* Kutipan halaman:
****************************************
Namun, untuk keperluan tersebut pesawat tanpa awak yang diberi nama Camar Biru itu perlu pengembangan lebih lanjut,"
Yogyakarta (ANTARA News) - Pesawat tanpa awak yang dikembangkan Universitas Gadjah Mada Yogyakarta dapat dimanfaatkan untuk keperluan patroli pemantauan daerah perbatasan dan laut, kata dosen Jurusan Teknik Mesin Fakultas Mesin UGM Gesang Nugroho.

"Namun, untuk keperluan tersebut pesawat tanpa awak yang diberi nama Camar Biru itu perlu pengembangan lebih lanjut," katanya pada ujicoba penerbangan perdana Camar Biru di Lapangan Grha Sabha Pramana Universitas Gadjah Mada (UGM) Yogyakarta, Rabu.

Menurut dia, teknologi pesawat tanpa awak Camar Biru itu dikembangkan mahasiswa Jurusan Teknik Mesin Fakultas Teknik UGM yang tergabung dalam kelompok riset Flying Object Research Center (Force). Pesawat itu dilengkapi dengan kontroler, sensor, dan sistem telemetri sehingga dapat terbang secara "autonomous".

"Camar Biru itu juga mampu terbang dengan jarak delapan kilometer, terbang dengan kecepatan 60 km/jam. Selain itu, juga dapat difungsikan mengirimkan `live video`, menghasilkan peta udara dari mosaik foto serta mampu `dropping payload` pada lokasi tertentu," katanya.
****************************************
* Bahan yang diberikan:
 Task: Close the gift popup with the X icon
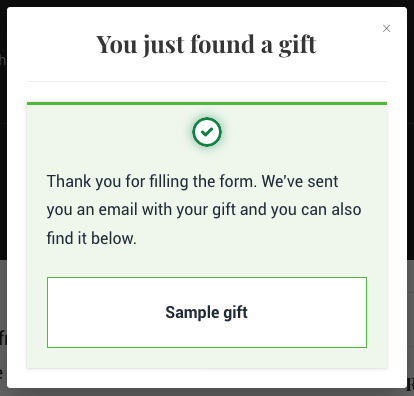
****************************************
* Tugas yang dikerjakan:
1. Menurut berita tentang Camar Biru, pesawat itu dilengkapi dengan apa saja? Sebutkan semuanya.
2. Dalam berita tentang Camar Biru, berapa kecepatan terbang pesawat itu?
3. Ambil bagian berita tentang Camar Biru mulai dari "Yogyakarta (ANTARA News)" sampai "UGM Gesang Nugroho.", lalu salin tanpa mengubah apa pun.

* Jawaban:
1. Kontroler, sensor, dan sistem telemetri.

2. 60 km/jam.

3.
Yogyakarta (ANTARA News) - Pesawat tanpa awak yang dikembangkan Universitas Gadjah Mada Yogyakarta dapat dimanfaatkan untuk keperluan patroli pemantauan daerah perbatasan dan laut, kata dosen Jurusan Teknik Mesin Fakultas Mesin UGM Gesang Nugroho.